GIVEN INSTRUCTION:
Count how many of the lines below contain the word "numbered", and reply with that number alone.

STORED ROWS:

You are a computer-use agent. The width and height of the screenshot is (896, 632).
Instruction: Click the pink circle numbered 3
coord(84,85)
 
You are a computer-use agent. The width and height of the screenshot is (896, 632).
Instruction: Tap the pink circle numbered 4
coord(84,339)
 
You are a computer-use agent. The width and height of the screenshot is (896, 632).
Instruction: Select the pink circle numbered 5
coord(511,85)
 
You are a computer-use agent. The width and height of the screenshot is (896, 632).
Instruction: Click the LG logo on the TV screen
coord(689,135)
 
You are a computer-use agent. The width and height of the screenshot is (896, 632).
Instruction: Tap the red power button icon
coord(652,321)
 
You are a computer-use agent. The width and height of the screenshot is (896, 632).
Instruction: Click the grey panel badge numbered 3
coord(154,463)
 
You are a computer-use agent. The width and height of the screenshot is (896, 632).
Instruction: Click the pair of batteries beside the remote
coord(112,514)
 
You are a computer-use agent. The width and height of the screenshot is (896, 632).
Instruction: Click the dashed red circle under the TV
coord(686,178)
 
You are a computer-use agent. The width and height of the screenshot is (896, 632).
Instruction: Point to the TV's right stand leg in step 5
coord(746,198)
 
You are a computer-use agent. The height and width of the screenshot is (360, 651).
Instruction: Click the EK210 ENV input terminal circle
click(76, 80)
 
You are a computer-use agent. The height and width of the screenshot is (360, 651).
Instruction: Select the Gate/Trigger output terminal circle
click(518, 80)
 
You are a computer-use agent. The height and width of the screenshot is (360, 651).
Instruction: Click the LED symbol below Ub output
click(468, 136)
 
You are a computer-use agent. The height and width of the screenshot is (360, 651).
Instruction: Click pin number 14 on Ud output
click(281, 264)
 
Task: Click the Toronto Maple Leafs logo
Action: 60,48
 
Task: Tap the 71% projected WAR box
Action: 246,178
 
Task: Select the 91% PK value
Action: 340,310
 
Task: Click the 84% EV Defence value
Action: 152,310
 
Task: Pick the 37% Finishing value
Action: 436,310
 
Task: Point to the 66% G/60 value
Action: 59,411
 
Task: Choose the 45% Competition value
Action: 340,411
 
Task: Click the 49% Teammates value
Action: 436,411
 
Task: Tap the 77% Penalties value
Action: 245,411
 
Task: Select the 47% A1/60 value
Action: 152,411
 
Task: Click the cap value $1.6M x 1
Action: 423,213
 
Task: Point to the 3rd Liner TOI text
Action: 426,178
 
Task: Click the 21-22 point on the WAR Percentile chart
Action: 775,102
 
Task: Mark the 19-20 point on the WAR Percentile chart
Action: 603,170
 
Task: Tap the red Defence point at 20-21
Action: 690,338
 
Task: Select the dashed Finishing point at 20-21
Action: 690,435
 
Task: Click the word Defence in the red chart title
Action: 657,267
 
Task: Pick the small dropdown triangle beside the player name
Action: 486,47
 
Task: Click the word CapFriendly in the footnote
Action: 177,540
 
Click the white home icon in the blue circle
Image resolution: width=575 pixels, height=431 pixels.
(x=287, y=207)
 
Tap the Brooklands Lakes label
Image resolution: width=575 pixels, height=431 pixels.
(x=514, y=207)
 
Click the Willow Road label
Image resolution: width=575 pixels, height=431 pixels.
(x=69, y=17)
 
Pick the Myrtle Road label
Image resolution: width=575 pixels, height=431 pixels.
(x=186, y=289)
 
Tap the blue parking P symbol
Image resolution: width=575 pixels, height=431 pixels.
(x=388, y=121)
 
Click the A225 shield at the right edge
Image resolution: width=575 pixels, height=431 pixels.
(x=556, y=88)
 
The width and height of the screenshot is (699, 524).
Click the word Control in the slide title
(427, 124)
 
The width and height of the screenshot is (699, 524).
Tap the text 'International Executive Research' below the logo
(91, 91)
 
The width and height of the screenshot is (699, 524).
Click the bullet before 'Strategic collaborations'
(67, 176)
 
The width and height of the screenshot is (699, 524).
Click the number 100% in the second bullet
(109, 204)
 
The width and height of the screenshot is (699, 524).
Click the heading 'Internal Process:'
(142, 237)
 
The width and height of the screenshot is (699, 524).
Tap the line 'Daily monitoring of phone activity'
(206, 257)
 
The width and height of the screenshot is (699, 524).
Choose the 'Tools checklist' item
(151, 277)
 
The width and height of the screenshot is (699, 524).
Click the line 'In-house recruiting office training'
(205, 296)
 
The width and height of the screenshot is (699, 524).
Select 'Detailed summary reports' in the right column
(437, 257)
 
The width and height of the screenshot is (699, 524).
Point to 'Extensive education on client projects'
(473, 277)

SOLUTION TO THE PROBLEM:
4